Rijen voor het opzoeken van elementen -
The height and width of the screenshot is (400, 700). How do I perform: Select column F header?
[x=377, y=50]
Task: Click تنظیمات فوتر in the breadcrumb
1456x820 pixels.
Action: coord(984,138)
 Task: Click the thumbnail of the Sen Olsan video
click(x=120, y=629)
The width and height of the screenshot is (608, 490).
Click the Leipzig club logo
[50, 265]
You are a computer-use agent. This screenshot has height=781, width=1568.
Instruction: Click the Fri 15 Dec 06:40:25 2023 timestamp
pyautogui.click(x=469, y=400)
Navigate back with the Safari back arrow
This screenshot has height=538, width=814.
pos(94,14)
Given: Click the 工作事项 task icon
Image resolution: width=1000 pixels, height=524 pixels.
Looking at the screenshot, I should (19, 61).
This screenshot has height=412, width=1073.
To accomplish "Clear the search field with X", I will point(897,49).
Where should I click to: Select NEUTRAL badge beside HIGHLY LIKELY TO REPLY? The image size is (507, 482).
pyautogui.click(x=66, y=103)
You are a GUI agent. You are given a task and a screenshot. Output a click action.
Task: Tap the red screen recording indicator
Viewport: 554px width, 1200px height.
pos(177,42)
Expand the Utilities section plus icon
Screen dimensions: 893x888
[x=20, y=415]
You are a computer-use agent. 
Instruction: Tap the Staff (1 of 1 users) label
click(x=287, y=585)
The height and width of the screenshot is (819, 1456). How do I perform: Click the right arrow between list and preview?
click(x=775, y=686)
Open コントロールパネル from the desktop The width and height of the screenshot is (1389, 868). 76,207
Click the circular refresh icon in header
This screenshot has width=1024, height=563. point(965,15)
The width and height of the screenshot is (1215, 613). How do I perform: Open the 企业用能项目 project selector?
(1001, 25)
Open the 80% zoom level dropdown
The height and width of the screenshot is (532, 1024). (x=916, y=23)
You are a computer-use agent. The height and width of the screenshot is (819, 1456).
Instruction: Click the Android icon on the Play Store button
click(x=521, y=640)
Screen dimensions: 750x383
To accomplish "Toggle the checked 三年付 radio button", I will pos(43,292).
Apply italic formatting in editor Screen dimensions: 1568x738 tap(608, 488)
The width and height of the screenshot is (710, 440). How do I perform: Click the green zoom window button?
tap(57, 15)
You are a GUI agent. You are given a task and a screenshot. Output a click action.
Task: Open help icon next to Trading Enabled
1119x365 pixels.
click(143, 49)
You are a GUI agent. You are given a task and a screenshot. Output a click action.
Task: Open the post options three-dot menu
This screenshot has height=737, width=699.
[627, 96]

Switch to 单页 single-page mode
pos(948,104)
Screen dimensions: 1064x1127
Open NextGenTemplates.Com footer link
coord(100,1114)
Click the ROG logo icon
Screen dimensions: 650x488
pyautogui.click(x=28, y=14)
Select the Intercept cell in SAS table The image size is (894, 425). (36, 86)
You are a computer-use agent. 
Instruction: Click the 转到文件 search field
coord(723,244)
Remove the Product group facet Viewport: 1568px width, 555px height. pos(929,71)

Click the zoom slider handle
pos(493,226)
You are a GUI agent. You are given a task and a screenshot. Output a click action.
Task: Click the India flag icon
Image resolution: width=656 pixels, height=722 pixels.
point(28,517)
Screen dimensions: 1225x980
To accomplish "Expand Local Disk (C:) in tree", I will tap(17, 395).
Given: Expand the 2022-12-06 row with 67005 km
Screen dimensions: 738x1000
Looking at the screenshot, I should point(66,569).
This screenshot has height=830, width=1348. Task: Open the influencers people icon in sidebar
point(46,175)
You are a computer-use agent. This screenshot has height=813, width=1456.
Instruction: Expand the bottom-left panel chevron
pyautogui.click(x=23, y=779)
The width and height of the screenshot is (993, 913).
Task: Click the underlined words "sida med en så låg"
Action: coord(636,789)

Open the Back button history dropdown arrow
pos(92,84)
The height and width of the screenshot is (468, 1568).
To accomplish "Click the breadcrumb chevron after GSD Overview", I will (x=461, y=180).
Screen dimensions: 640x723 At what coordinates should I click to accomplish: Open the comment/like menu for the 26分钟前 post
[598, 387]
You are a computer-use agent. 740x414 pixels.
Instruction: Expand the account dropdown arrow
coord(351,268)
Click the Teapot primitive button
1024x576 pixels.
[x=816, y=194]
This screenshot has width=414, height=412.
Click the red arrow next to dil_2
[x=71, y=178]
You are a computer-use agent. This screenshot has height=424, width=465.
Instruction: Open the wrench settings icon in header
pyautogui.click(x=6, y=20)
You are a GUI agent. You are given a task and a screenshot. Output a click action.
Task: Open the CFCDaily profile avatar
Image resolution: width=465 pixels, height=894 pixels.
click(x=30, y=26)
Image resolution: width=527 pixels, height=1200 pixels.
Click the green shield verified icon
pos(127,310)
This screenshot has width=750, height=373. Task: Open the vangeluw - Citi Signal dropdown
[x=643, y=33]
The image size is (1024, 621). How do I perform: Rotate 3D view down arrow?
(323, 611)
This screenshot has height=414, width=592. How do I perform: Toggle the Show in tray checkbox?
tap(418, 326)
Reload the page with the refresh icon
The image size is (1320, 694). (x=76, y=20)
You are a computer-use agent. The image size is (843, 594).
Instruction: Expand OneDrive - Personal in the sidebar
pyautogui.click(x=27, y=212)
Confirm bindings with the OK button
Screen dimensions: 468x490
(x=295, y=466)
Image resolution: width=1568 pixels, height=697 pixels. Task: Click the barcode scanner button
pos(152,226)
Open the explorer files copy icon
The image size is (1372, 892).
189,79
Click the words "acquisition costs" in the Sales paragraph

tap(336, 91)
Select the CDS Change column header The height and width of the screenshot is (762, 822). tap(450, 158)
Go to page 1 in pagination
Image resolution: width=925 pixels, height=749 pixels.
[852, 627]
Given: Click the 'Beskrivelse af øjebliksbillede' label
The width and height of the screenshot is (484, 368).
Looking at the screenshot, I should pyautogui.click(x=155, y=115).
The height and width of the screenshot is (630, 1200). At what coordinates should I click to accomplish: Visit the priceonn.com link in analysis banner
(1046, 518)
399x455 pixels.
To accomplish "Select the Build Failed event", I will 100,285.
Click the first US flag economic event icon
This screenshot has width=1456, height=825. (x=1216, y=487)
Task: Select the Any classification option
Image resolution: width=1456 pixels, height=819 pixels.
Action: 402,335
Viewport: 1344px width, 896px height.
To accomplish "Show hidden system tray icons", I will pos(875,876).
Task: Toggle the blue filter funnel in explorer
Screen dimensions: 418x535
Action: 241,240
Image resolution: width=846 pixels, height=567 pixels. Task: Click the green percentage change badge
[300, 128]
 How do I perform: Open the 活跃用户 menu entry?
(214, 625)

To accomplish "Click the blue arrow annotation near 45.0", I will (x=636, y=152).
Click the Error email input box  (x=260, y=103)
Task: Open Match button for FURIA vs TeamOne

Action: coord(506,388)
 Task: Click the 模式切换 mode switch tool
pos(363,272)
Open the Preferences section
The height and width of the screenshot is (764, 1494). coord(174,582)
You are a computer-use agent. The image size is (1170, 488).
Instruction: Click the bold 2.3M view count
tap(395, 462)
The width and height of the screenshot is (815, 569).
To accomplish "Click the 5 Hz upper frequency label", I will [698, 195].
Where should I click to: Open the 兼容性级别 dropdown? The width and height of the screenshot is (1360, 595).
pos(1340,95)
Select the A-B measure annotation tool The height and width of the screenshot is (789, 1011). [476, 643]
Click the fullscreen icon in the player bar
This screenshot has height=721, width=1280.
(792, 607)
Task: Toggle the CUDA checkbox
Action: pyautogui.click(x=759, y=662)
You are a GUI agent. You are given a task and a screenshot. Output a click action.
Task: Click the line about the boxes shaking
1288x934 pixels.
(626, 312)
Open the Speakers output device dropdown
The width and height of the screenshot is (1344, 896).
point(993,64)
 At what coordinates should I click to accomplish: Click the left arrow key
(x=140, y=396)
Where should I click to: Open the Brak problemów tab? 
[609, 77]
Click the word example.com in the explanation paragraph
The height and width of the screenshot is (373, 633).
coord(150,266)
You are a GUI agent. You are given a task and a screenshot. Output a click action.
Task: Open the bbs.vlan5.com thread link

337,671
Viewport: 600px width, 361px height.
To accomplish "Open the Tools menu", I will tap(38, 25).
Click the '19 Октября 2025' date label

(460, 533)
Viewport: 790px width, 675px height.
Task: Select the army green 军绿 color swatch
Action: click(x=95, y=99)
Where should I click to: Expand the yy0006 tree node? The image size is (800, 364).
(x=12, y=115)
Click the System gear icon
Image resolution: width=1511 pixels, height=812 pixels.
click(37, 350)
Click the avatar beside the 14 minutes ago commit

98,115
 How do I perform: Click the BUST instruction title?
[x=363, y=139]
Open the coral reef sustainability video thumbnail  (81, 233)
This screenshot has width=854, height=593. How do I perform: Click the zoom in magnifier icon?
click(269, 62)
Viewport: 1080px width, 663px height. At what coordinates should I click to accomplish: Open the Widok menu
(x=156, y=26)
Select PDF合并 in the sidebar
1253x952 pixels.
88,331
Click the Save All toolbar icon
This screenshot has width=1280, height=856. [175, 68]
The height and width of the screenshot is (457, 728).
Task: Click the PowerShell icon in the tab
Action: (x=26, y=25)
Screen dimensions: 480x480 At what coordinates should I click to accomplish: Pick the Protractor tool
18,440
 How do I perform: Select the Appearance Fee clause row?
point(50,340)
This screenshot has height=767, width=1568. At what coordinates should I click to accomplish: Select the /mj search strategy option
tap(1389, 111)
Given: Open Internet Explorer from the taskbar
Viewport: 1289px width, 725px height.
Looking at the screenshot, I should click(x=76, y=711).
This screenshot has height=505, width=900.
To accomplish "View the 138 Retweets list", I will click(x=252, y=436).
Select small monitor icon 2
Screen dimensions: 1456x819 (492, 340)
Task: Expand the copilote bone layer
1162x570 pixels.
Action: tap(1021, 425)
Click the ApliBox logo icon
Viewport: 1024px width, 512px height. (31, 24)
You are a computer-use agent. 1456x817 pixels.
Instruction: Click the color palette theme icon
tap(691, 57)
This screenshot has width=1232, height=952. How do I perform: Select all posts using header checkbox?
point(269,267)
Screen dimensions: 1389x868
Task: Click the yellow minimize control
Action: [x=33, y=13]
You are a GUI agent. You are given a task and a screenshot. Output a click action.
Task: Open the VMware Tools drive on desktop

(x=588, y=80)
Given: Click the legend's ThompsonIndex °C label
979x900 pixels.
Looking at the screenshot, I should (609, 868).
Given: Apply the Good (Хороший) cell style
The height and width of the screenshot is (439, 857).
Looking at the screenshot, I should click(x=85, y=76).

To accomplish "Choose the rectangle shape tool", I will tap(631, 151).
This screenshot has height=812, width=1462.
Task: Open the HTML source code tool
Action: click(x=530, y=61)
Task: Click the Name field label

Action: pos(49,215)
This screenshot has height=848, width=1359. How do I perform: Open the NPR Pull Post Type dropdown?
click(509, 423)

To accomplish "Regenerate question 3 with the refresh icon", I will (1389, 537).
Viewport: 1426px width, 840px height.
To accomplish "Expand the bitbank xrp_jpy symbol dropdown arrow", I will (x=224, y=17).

Doel -
Haal alsjeblieft elke rij hierboven waarin het woord "beside" voorkomt eruit en neem die volledig over. Hoofdletters en kleine letters tellen mee.

Uitgewerkt antwoord -
Where should I click to: Select NEUTRAL badge beside HIGHLY LIKELY TO REPLY? The image size is (507, 482).
Click the avatar beside the 14 minutes ago commit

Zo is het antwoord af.